# Victor Puppy formula dog food



## rantle19 (Mar 8, 2012)

Hey everybody, I just wondering if yall could give your opinion on this dog food for puppies? 

Victor Premium Dog Food | Hi Pro Plus

I've seen some good reviews from other members for the adult dog food but just wanted to see if this was a quality puppy food.

Thanks for the help!
Robbie


----------



## Emoore (Oct 9, 2002)

I love Victor, but they don't have the max calcium formula printed on the bag, so we can't be sure if it's suitable for large breed puppies. E-mail Victor and ask them for the MAXIMUM calcium and phosphorus percentage.

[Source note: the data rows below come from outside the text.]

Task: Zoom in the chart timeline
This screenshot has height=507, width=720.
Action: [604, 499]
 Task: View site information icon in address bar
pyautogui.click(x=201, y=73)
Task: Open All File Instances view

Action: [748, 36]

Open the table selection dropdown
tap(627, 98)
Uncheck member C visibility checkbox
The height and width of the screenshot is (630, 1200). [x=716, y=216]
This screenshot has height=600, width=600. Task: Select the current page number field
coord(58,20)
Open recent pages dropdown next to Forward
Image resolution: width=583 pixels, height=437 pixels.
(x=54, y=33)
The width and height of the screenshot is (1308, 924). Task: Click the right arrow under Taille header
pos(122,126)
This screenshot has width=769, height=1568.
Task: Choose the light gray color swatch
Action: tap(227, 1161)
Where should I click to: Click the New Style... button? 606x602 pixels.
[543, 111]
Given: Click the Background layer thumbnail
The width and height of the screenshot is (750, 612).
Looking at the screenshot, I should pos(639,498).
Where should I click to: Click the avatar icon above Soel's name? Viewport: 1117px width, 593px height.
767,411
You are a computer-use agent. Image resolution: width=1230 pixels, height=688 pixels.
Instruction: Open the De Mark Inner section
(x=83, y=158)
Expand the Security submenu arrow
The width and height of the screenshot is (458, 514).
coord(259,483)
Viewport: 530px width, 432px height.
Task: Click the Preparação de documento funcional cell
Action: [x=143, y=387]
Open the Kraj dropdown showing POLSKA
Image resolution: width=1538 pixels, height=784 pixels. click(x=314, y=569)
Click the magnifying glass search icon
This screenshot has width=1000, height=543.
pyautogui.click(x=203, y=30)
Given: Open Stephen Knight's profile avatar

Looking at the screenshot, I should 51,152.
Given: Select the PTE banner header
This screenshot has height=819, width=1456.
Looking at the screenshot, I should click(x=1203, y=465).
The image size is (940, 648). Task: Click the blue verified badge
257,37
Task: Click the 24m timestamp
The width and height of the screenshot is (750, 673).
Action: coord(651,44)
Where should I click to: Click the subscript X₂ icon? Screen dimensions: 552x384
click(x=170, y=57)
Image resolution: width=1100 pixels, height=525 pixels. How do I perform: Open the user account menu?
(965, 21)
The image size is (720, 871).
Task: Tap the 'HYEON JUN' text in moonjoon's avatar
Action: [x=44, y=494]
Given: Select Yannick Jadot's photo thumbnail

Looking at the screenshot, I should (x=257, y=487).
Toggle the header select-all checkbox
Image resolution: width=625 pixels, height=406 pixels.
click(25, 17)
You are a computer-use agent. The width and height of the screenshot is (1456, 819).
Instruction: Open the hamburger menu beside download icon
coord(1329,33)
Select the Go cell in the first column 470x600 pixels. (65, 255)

If it's less than 1.4 or 1.5% max you're good to go.


----------



## rantle19 (Mar 8, 2012)

Thanks for the quick response! I had actually seen some of your other posts about Victor which made me aware of it. I got my parents to switch of to it for their 3 year old GSD.

I've emailed everyone listed on their website and haven't gotten a response yet. I'm picking up my puppy on Tuesday morning so hopefully I'll get a response by Monday. 

I saw in another post you had used Precise dog food too. I looked it up and it seems like they have a good option for my puppy. This would be my back up plan if I don't hear back from Victor.

Precise Pet Products | Large & Giant Breed Puppy

Does this look like a good puppy food to you? The calcium and phosphorus levels seem to be appropriate. 

Thanks for the help!


----------



## Emoore (Oct 9, 2002)

I think the Precise is a great food for your puppy. I was feeding the Precise Foundation to my senior and puppy before my puppy got old enough to eat the high-performance Victor food. My senior still eats Precise Foundation. The Foundation is also nutritionally appropriate for a large breed puppy. It's a good solid all life stages food.


----------



## rantle19 (Mar 8, 2012)

This is the response I got from Victor:

"We do not publish maximum levels of calcium for our foods. Of course calcium and phosphorus come from the bone found in all meat meals including Beef, Pork, Chicken, Lamb as well as Ocean fish. Our nutritionist balances phosphorus to maintain 1.4 to 1.6 to one to calcium Phosphorus ratio in all of our foods"

Should I just go with the Precise puppy food since we are uncertain of the actual amounts?


----------



## Emoore (Oct 9, 2002)

Yeah, that's what I'd do. Either the Precise Large Breed Puppy or Foundation.


----------



## rantle19 (Mar 8, 2012)

Just got another reply from someone else in the company.

"The percentages are stated as a guaranteed minimum. 1.4 percent min. calcium, 1.0 percent min. phosphorus. We will be updating our website soon."

Just thought I would pass along the information to anyone else who wanted it.


----------